> _任务要求_:
把下面的全部记录原样抄写一遍，不要改动任何字符。

> _给定记录_:
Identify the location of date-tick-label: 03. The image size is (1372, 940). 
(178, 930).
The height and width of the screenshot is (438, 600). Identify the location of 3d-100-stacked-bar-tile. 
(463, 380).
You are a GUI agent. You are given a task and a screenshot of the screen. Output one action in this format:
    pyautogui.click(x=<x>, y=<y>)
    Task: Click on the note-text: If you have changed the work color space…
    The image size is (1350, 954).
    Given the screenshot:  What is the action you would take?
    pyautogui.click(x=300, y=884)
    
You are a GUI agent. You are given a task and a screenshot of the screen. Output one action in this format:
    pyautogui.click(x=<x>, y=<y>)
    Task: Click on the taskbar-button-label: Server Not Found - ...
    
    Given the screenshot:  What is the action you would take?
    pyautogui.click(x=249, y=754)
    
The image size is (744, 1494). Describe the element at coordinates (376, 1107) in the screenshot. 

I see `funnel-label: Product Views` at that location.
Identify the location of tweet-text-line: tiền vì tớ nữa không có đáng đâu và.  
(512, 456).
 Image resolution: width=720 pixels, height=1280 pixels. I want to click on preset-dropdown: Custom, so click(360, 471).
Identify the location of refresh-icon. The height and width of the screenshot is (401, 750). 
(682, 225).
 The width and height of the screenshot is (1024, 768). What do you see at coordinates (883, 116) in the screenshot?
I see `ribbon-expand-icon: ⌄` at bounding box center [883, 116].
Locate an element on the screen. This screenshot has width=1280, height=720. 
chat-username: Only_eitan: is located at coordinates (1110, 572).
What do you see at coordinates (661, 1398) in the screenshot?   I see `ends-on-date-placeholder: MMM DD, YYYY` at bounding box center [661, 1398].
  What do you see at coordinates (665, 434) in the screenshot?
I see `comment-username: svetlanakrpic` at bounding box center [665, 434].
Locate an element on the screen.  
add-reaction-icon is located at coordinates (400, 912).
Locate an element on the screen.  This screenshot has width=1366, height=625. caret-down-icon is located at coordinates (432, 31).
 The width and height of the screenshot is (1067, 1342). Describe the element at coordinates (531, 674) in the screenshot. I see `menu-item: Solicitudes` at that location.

> _任务回答_:
Identify the location of date-tick-label: 03. The image size is (1372, 940). 
(178, 930).
The height and width of the screenshot is (438, 600). Identify the location of 3d-100-stacked-bar-tile. 
(463, 380).
You are a GUI agent. You are given a task and a screenshot of the screen. Output one action in this format:
    pyautogui.click(x=<x>, y=<y>)
    Task: Click on the note-text: If you have changed the work color space…
    The image size is (1350, 954).
    Given the screenshot:  What is the action you would take?
    pyautogui.click(x=300, y=884)
    
You are a GUI agent. You are given a task and a screenshot of the screen. Output one action in this format:
    pyautogui.click(x=<x>, y=<y>)
    Task: Click on the taskbar-button-label: Server Not Found - ...
    
    Given the screenshot:  What is the action you would take?
    pyautogui.click(x=249, y=754)
    
The image size is (744, 1494). Describe the element at coordinates (376, 1107) in the screenshot. 

I see `funnel-label: Product Views` at that location.
Identify the location of tweet-text-line: tiền vì tớ nữa không có đáng đâu và.  
(512, 456).
 Image resolution: width=720 pixels, height=1280 pixels. I want to click on preset-dropdown: Custom, so click(360, 471).
Identify the location of refresh-icon. The height and width of the screenshot is (401, 750). 
(682, 225).
 The width and height of the screenshot is (1024, 768). What do you see at coordinates (883, 116) in the screenshot?
I see `ribbon-expand-icon: ⌄` at bounding box center [883, 116].
Locate an element on the screen. This screenshot has width=1280, height=720. 
chat-username: Only_eitan: is located at coordinates (1110, 572).
What do you see at coordinates (661, 1398) in the screenshot?   I see `ends-on-date-placeholder: MMM DD, YYYY` at bounding box center [661, 1398].
  What do you see at coordinates (665, 434) in the screenshot?
I see `comment-username: svetlanakrpic` at bounding box center [665, 434].
Locate an element on the screen.  
add-reaction-icon is located at coordinates (400, 912).
Locate an element on the screen.  This screenshot has width=1366, height=625. caret-down-icon is located at coordinates (432, 31).
 The width and height of the screenshot is (1067, 1342). Describe the element at coordinates (531, 674) in the screenshot. I see `menu-item: Solicitudes` at that location.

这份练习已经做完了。